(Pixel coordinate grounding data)
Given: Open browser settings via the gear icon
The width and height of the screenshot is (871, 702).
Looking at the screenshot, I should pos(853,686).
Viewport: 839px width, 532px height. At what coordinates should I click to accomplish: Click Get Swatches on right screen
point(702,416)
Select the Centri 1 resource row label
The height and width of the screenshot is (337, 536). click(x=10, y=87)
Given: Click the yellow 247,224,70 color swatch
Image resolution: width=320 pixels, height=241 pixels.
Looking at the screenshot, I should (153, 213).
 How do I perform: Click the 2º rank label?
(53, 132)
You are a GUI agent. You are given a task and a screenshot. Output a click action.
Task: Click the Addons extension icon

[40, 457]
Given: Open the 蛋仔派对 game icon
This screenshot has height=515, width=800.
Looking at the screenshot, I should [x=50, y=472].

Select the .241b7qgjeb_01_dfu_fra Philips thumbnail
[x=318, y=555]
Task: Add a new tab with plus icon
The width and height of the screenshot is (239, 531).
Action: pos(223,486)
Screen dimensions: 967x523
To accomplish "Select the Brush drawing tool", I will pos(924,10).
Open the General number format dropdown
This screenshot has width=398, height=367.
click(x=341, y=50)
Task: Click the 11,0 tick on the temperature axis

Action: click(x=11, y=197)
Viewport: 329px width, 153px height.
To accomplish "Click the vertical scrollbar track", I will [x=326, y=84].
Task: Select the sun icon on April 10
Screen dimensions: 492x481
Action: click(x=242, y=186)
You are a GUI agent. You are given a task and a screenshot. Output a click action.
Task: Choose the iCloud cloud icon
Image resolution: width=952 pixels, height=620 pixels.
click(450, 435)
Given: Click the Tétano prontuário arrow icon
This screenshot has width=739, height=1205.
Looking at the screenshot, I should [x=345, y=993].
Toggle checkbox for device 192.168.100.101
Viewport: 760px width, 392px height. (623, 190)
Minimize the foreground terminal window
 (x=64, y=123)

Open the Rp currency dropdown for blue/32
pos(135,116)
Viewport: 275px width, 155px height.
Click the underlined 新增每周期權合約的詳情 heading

[What you are asked to do] Retype every record above exactly as it stands.

[Solution for this exercise]
Given: Open browser settings via the gear icon
The width and height of the screenshot is (871, 702).
Looking at the screenshot, I should pos(853,686).
Viewport: 839px width, 532px height. At what coordinates should I click to accomplish: Click Get Swatches on right screen
point(702,416)
Select the Centri 1 resource row label
The height and width of the screenshot is (337, 536). click(x=10, y=87)
Given: Click the yellow 247,224,70 color swatch
Image resolution: width=320 pixels, height=241 pixels.
Looking at the screenshot, I should (153, 213).
 How do I perform: Click the 2º rank label?
(53, 132)
You are a GUI agent. You are given a task and a screenshot. Output a click action.
Task: Click the Addons extension icon

[40, 457]
Given: Open the 蛋仔派对 game icon
This screenshot has height=515, width=800.
Looking at the screenshot, I should [x=50, y=472].

Select the .241b7qgjeb_01_dfu_fra Philips thumbnail
[x=318, y=555]
Task: Add a new tab with plus icon
The width and height of the screenshot is (239, 531).
Action: pos(223,486)
Screen dimensions: 967x523
To accomplish "Select the Brush drawing tool", I will pos(924,10).
Open the General number format dropdown
This screenshot has width=398, height=367.
click(x=341, y=50)
Task: Click the 11,0 tick on the temperature axis

Action: click(x=11, y=197)
Viewport: 329px width, 153px height.
To accomplish "Click the vertical scrollbar track", I will [x=326, y=84].
Task: Select the sun icon on April 10
Screen dimensions: 492x481
Action: click(x=242, y=186)
You are a GUI agent. You are given a task and a screenshot. Output a click action.
Task: Choose the iCloud cloud icon
Image resolution: width=952 pixels, height=620 pixels.
click(450, 435)
Given: Click the Tétano prontuário arrow icon
This screenshot has width=739, height=1205.
Looking at the screenshot, I should [x=345, y=993].
Toggle checkbox for device 192.168.100.101
Viewport: 760px width, 392px height. (623, 190)
Minimize the foreground terminal window
 (x=64, y=123)

Open the Rp currency dropdown for blue/32
pos(135,116)
Viewport: 275px width, 155px height.
Click the underlined 新增每周期權合約的詳情 heading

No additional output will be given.